*What is needed*.
Pull out each line in the material below that contains the string "text", and copy those lines unchanged.

*Material provided*.
________________________________________

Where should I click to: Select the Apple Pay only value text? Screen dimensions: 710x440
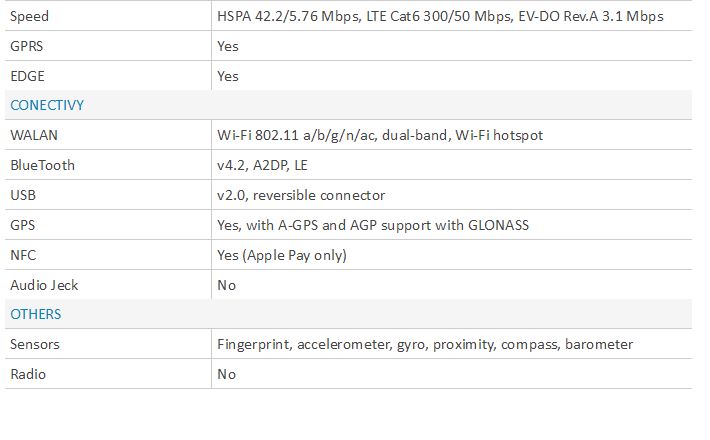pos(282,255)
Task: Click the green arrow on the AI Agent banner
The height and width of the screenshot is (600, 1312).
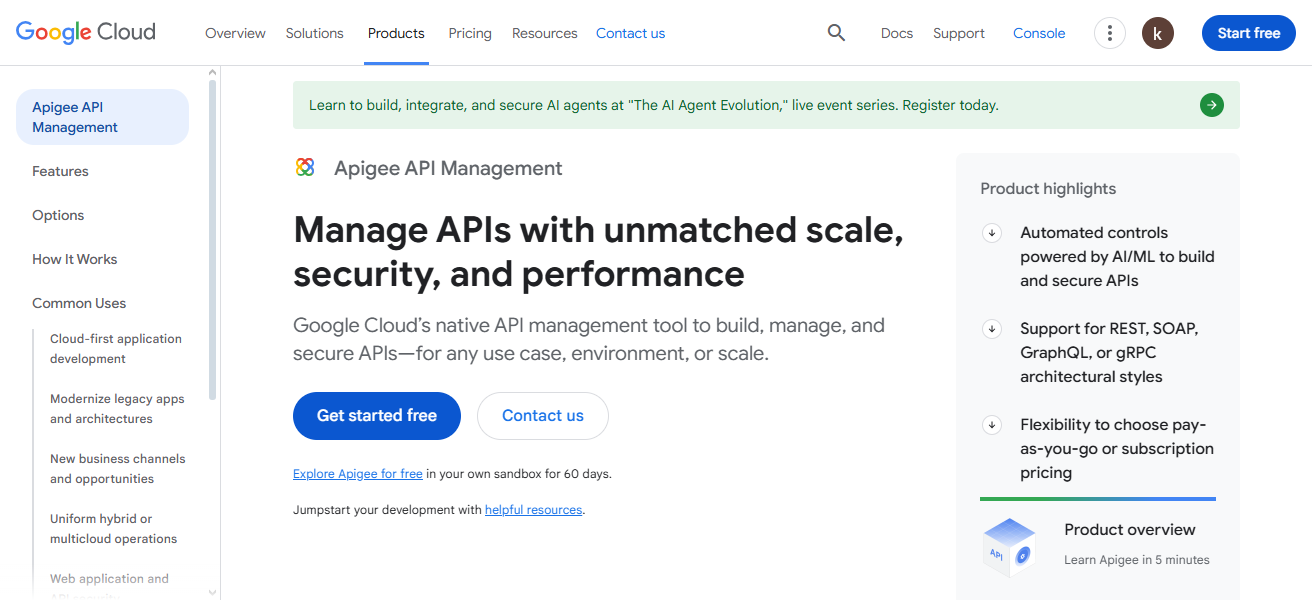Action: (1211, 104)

________________________________________

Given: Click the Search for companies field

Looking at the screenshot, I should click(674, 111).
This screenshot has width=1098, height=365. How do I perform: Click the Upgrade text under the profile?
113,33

________________________________________

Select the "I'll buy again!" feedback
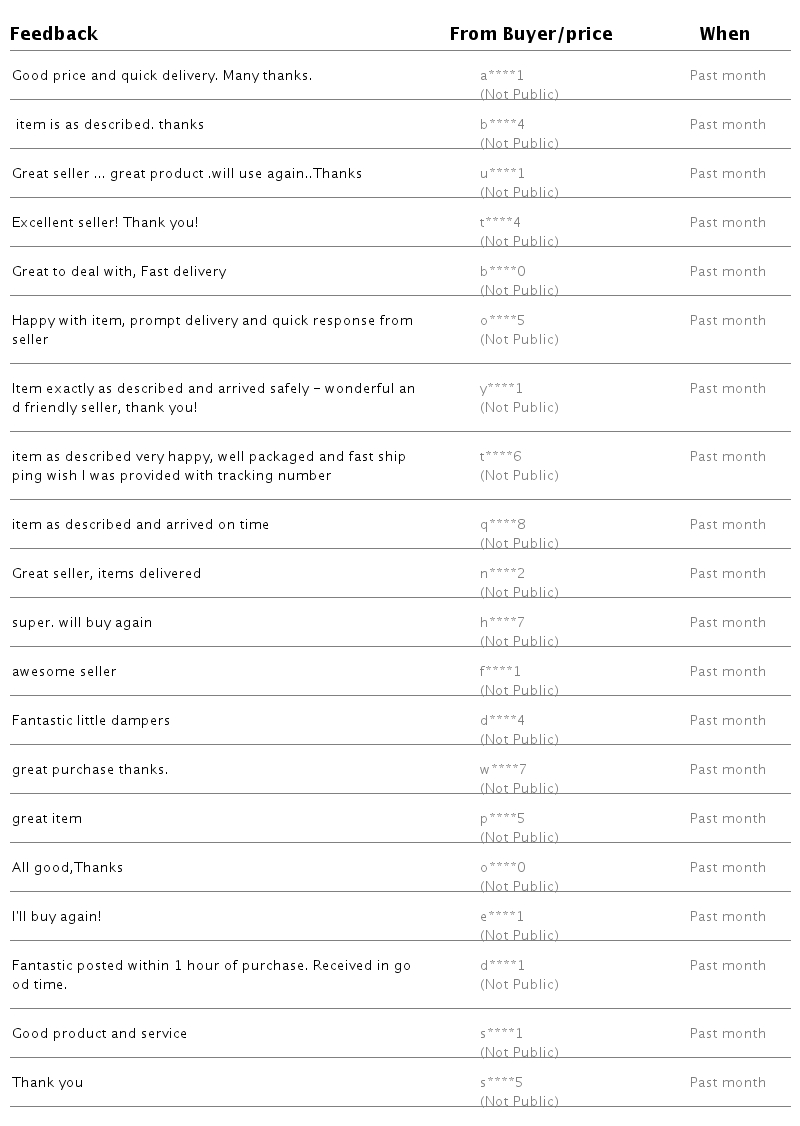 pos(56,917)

________________________________________

*Correct response*.
Where should I click to: Select the Apple Pay only value text? Screen dimensions: 710x440
This screenshot has width=1098, height=365. How do I perform: Click the Upgrade text under the profile?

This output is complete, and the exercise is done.